- Ben Q. Rock of Orlando Pinstriped Post: It’s hard to draw any conclusions about how they’ll play together from such a small sample size. My impression, based on their overall performance last season, is that [Brandon] Bass‘ best skill is scoring. 5.8 points in only 13.0 minutes per game last year, on a career-best 51.1% shooting. That’s not bad for a guy still learning the playbook in the playoffs, I suppose. His asset is his mid-range jumper, typically the least efficient shot in basketball. Synergy Sports Technology shows, however, Bass connected on half of his 56 jumpers from within 17 feet of the basket last year, which ties him for 9th in the league among the 141 players who attempted at least 50 shots from that distance. Hyper-specific stat, I know, but again: that’s Bass’ biggest asset. Even when he posts up, he’s more likely to turn, face, and shoot the jumper than he is to try a hook or drive for a layup. And in 92 post-ups last year, he passed the ball 8 times, so you know he’s not likely to give the ball back once he gets it. And [Rashard] Lewis? He can score too. [Stan] Van Gundy‘s been known to run post-ups for him to get his offense going, particularly in third quarters if Lewis didn’t get many touches in the first half of a given game. He’s effective down there because, at 6’10”, there aren’t many small forwards who can handle his size. That’s Lewis’ utility as a combo forward: put him on the perimeter at power forward, and opposing fours can’t keep up with him. Put him in the post, and opposing threes can’t muscle him. For the first three years of his deal, the Magic have heavily leaned on the former strategy. Maybe it’s time to try the latter a bit more. And that’s why, to a degree, you like this news: the Magic aren’t getting complacent. They are looking to make some changes. Not drastic ones–note [Bob] Vander Weide saying “we love [Lewis] at the four the majority of the time”–but changes nonetheless.
- The rise and fall of Jason Williams.
- Kurt Helin of ProBasketballTalk ranks the Orlando Magic third in his off-season power rankings: “They didn’t do much this off-season, other than be involved in Chris Paul rumors. Oh, and they got Chris Duhon, let us never forget that. But as much as they get overlooked, the Magic did not have to do much. This team has been to the NBA finals and the Eastern Conference finals the last two years. They kept J.J. Redick and you’ll see more of him and less of Vince Carter. They will stick with their system of Dwight Howard and guys who can shoot the three, because it works. Jameer Nelson is still good and will have a chip on his shoulder. They still play defense. Overlook Orlando at your own peril, they are contenders.”

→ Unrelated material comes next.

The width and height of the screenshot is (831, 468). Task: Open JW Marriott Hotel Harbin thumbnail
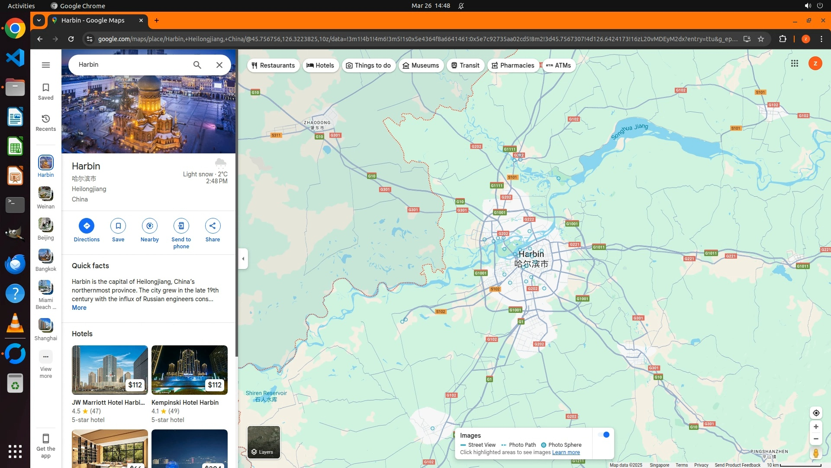110,370
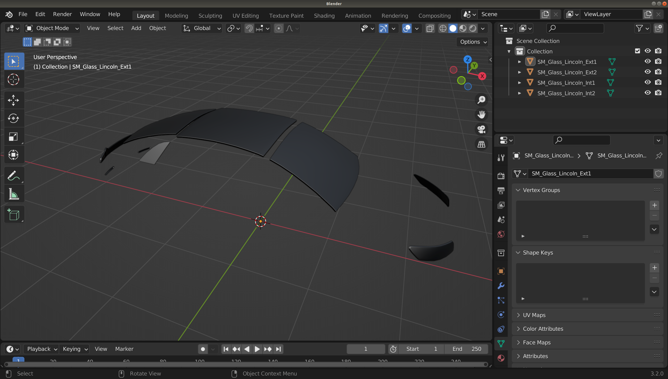
Task: Open the Modifier properties wrench tab
Action: 501,286
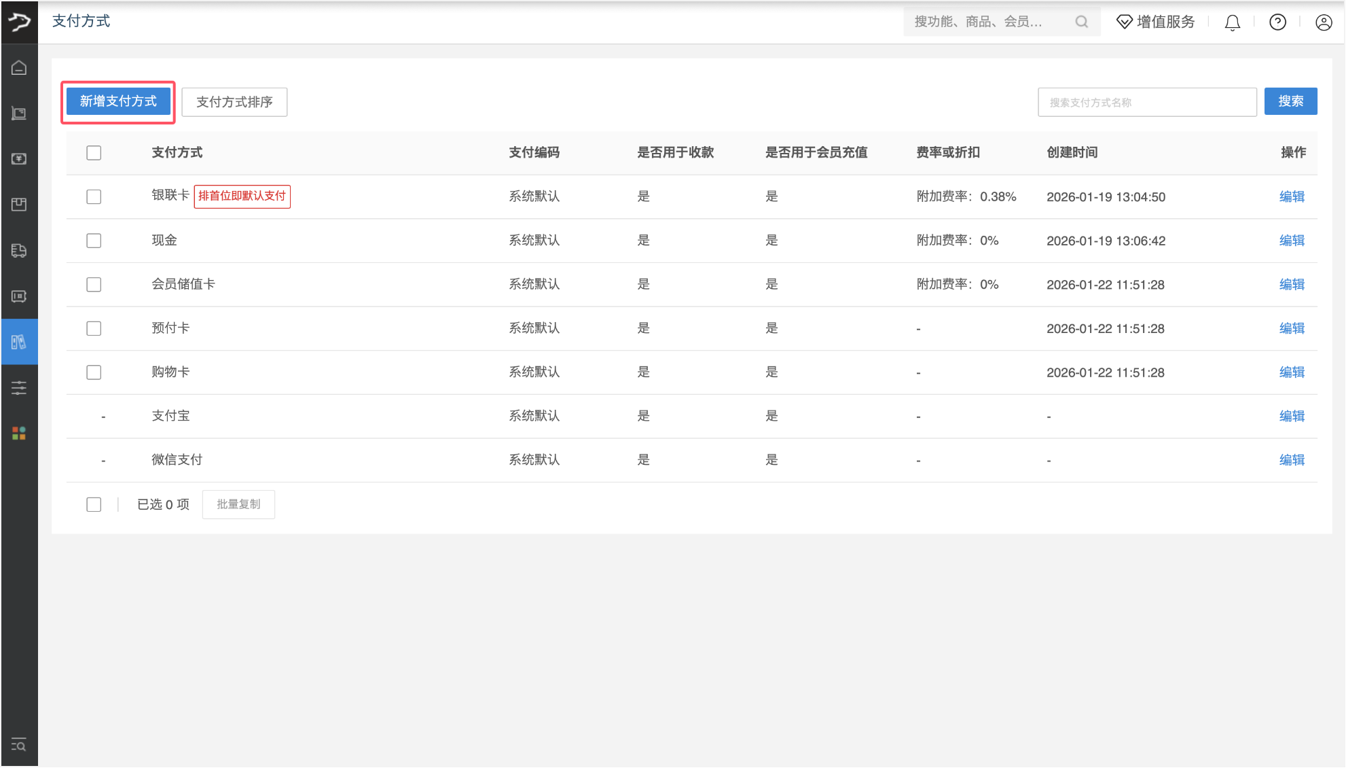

- Royce Young of CBSSports.com: “An article from the Times-Picayune says after hearing Demps’ plan for retooling the roster, Paul is “on board with the team’s direction and will not seek to force a trade.” The Times-Picayune story says the Hornets won’t listen to any offers for Paul. Also mentioned is this quote: “Chris never said anything about a trade, ” a source close to Paul said. “All he said is that he wants to win. He does so much in the community. He hasn’t built those courts around (town) for nothing. Of course, he wants to be here.” Which I find odd because Paul publicly said he’d be open to a trade if the right situation presented itself. This sounds like positive spin from Paul’s camp so in order to not come out looking like a bad guy. Not everyone wants to walk down the road LeBron did just to get a shot at winning. Besides, there have been multiple reports saying CP3 would like to be traded to a contender. Multiple high-profile, plugged-in insiders have reported the same thing. There’s definitely some smoke here. And this report from the Times-Picayune might just be an effort to put out some of the fire.”
- Basketball-Reference has player photos now!